Data for review START
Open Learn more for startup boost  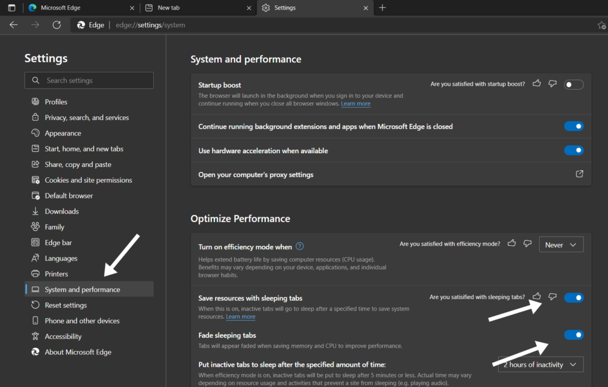[356, 103]
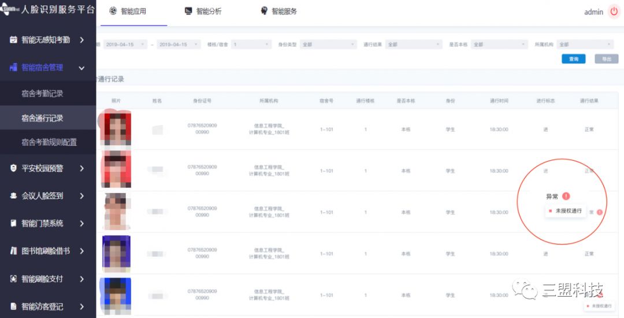Collapse the 智能宿舍管理 menu chevron
The height and width of the screenshot is (318, 624).
tap(81, 68)
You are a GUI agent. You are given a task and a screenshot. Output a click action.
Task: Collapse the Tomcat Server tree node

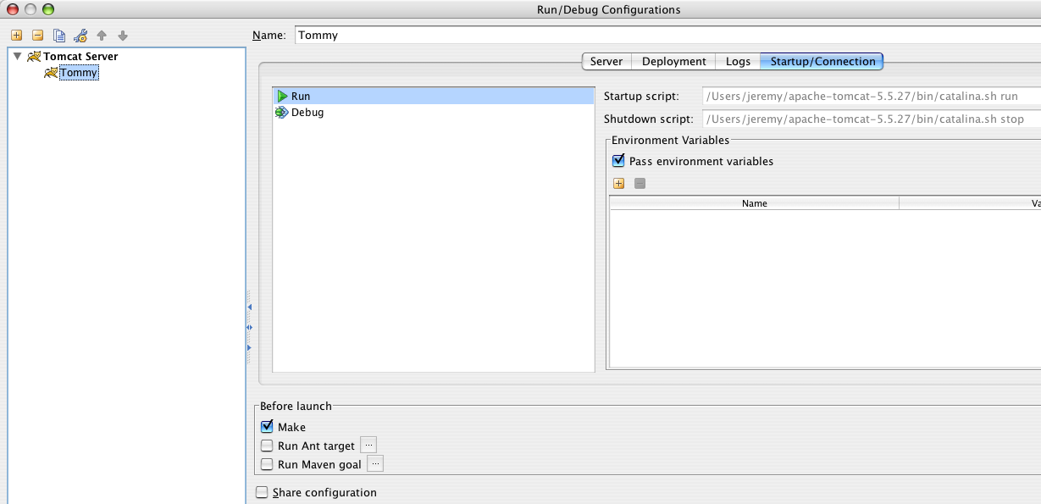(x=18, y=57)
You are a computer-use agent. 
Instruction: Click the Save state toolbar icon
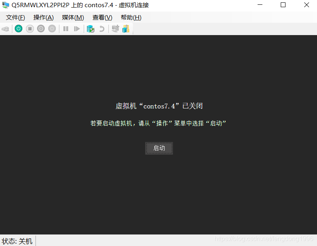click(52, 29)
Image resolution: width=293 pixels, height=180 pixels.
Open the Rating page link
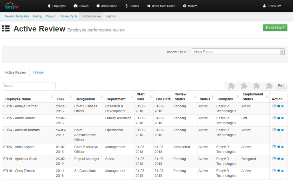37,16
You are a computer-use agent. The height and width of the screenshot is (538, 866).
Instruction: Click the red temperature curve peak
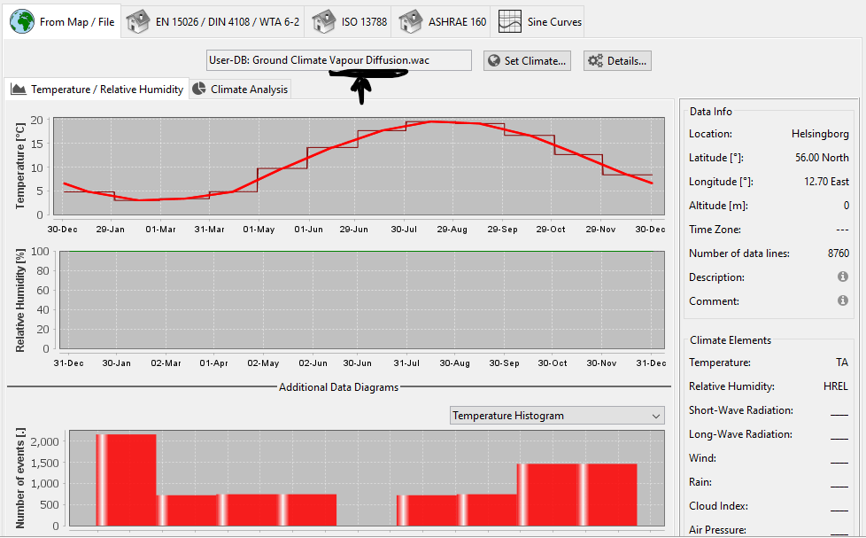[431, 121]
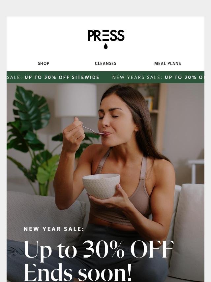
Task: Click the cut-off "UP TO 30% O" text at the banner's right edge
Action: click(184, 77)
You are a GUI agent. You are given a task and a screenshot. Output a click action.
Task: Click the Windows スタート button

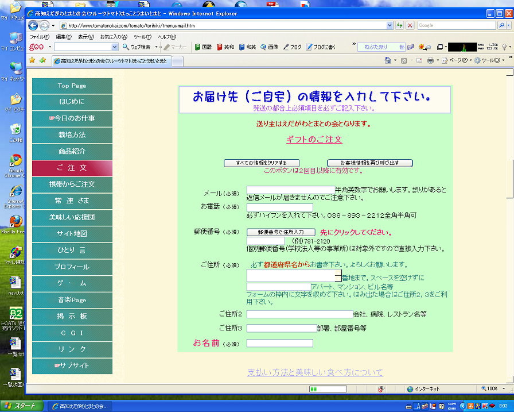pyautogui.click(x=21, y=406)
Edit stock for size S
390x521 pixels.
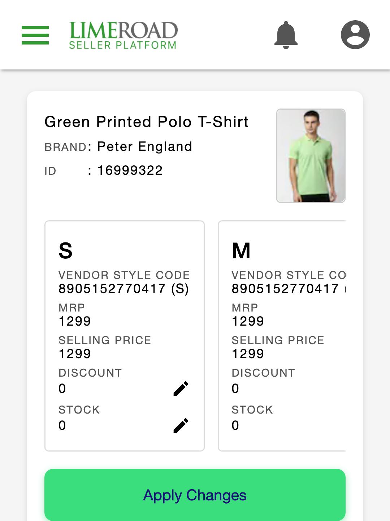point(181,425)
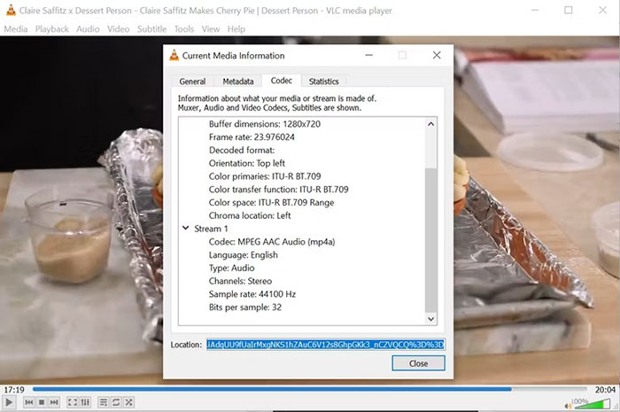Viewport: 620px width, 412px height.
Task: Collapse the Stream 1 tree node
Action: tap(184, 229)
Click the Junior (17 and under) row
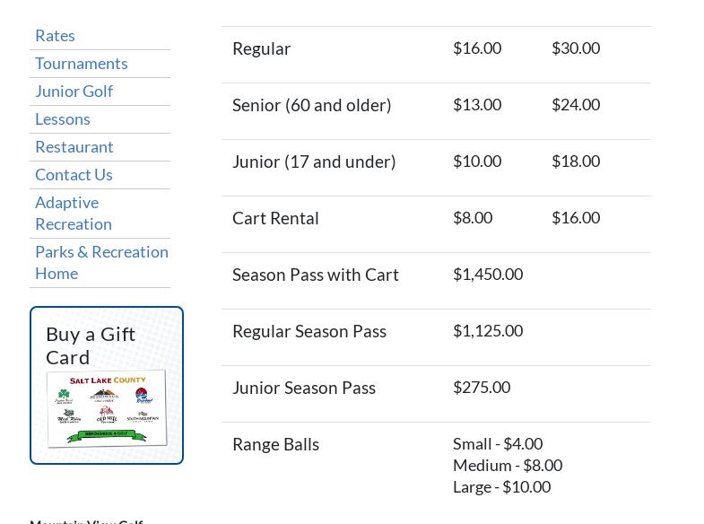 click(x=313, y=162)
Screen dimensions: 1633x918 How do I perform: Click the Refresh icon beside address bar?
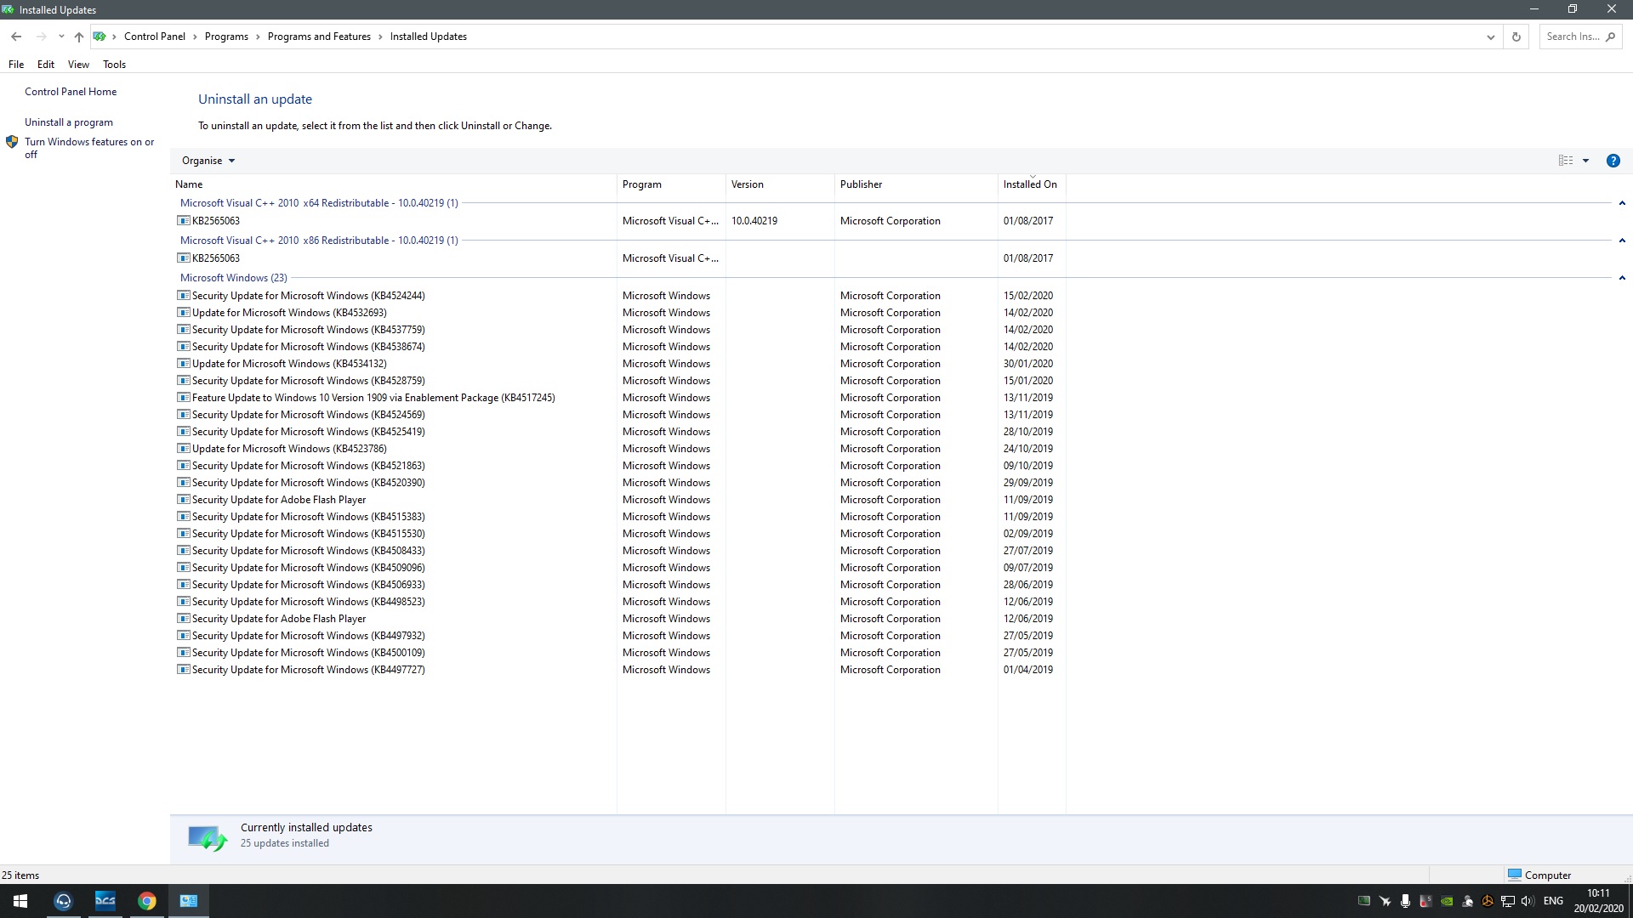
Data for review END
_What is required_. Print the line above containing "Image resolution: width=293", the line containing "You are a computer-use agent. The", and everything between them, exactly as written. Pictures stay out.

_Output for this task_.
Image resolution: width=293 pixels, height=180 pixels.
Open the Rating page link
37,16
You are a computer-use agent. The height and width of the screenshot is (538, 866).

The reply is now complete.